Iran’s nuclear power plant in Bushehr has been put online, Iranian Foreign Minister said today, adding that the plant would become fully operational within several weeks.
The plant’s operation was delayed by several months after last year Iranian officials estimated that the Stuxnet virus had hit Bushehr staff computers, adding, however, that the cyber attack did not affect major systems.
When Iran began loading fuel into Bushehr in August, officials said it would take two to three months for the plant to start producing electricity and that it would generate 1,000 megawatts, about 2.5 percent of the country’s power usage.
On Wednesday, however, the official Iranian news agency quoted the country’s Foreign Minister Ali Akbar Salehi as saying that, as the Iranian regime “previously announced, Bushehr power plant has reached the criticality stage, [meaning] it has been successfully launched.”
The fission process, according to the country’s state-run Press TV, or criticality, allows the atoms to split by themselves in a chain reaction without interference from operators.
“This stage lasts for two months. We hope the plant will gain some 40 percent of its power within the next one to two months,” Salehi added.

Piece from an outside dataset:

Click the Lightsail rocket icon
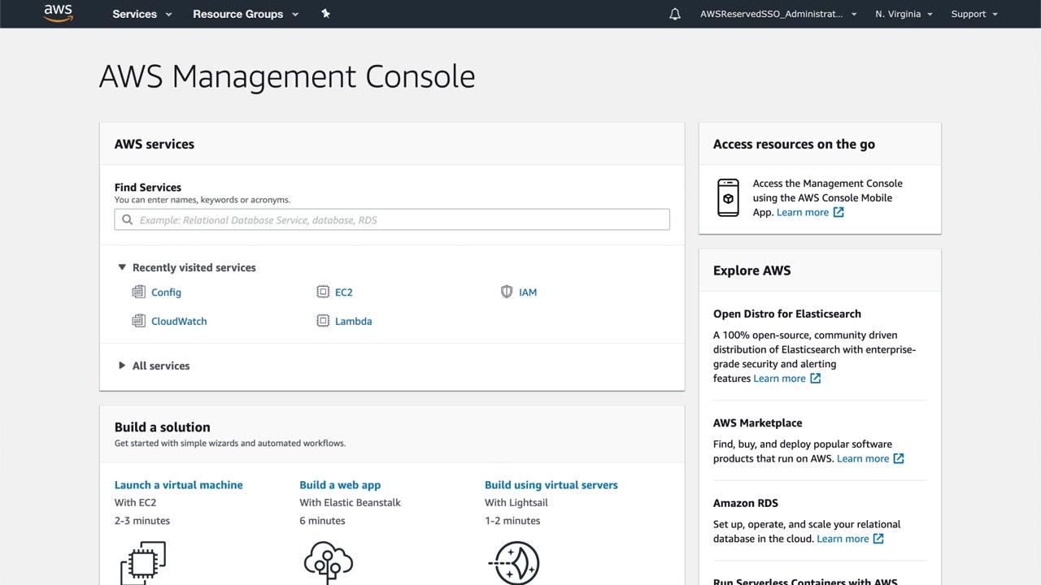Image resolution: width=1041 pixels, height=585 pixels. click(514, 561)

He added that work has progressed at the site despite a two-month gap over a “technical glitch” in one of the pumps at the plant.
“We assure the [Iranian] nation that safety has the final say in Bushehr power plant,” Salehi pointed out.
Last week, Russian Deputy Foreign Minister Sergei Ryabkov indicated that the Bushehr plant would be fully operational within weeks, telling the state-run news agency RIA that the plant was “a longstanding project and so I would refrain from naming concrete dates — but we are already on the threshold of the final launch of the reactor.”
The construction of the plant began in the 1970s by a German consortium, but was abandoned after Iran’s 1979 Islamic Revolution and has faced repeated delays since the mid-1990s, when Russia began work to complete it under a billion-dollar deal with Tehran.
The United States and other Western nations have urged Russia to abandon the project for years, fearing it would help Iran develop nuclear weapons. But an agreement obliging Tehran to repatriate spent nuclear fuel to Russia has eased those concerns.